“Ha pagato col POS o in contanti?” è una domanda che vale soldi: la quadratura di fine giornata, la riconciliazione con l’estratto conto, il contante da versare in banca. I conti di saldo esistono per questo: ogni incasso e ogni pagamento dichiara dove sono passati i soldi.
Configurare i conti
In Impostazioni → Conti di saldo trovi i tipi disponibili:
- Cassa — i pagamenti in contanti;
- Banca — conti correnti bancari e POS;
- Conti personalizzati — per tutto il resto (una seconda banca, la cassa del socio, un circuito particolare).
Per ogni conto imposti il nome e il tipo: bastano quelli che usi davvero. Un’officina tipica lavora bene con tre: Cassa contanti, Banca c/c, POS.
Dove li usi
Ogni volta che registri un pagamento — sull’incasso di una fattura, sull’acconto di una scheda di lavoro, sul pagamento di una spesa — scegli il conto di saldo. Quel campo alimenta la prima nota, dove ogni conto ha le sue entrate, le sue uscite e il suo saldo progressivo.

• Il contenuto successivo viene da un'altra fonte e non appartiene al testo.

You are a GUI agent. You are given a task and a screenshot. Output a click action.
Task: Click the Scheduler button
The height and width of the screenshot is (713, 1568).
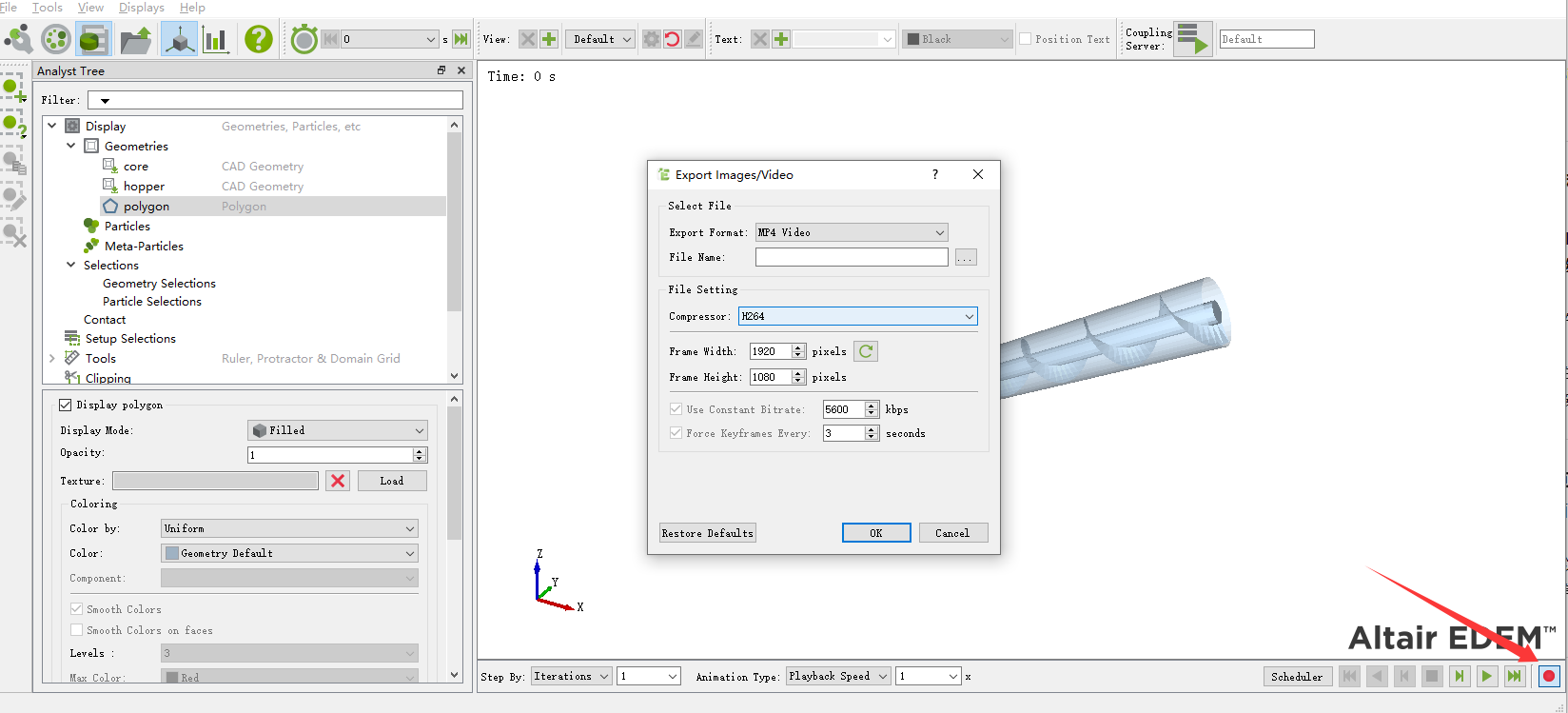[x=1297, y=676]
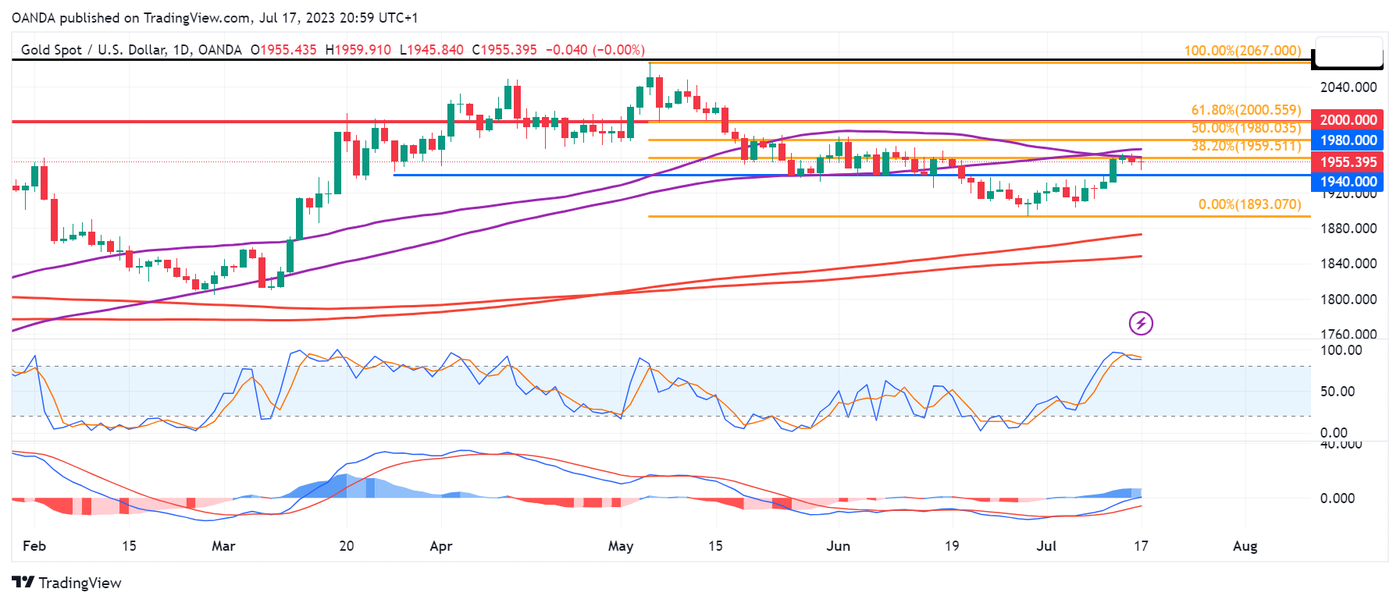Viewport: 1400px width, 603px height.
Task: Select the blue 1980.000 price label
Action: pos(1350,139)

Suggerimento — POS e contanti sono entrambi “incassi al banco”, ma vivono su conti diversi per un motivo: il POS arriva sull’estratto conto con giorni di valuta e commissioni, il contante sta nel cassetto. Se li registri sullo stesso conto, la quadratura di fine giornata diventa impossibile proprio nei giorni in cui servirebbe di più.
I tre controlli che i conti rendono facili
- Quadratura di cassa — prima nota filtrata su Cassa contanti e oggi: il saldo progressivo deve corrispondere al cassetto.
- Riconciliazione bancaria — i movimenti del conto Banca accanto all’estratto conto: le differenze saltano fuori riga per riga.
- Versamenti — quando porti il contante in banca, la registrazione del movimento tiene i due saldi allineati con la realtà.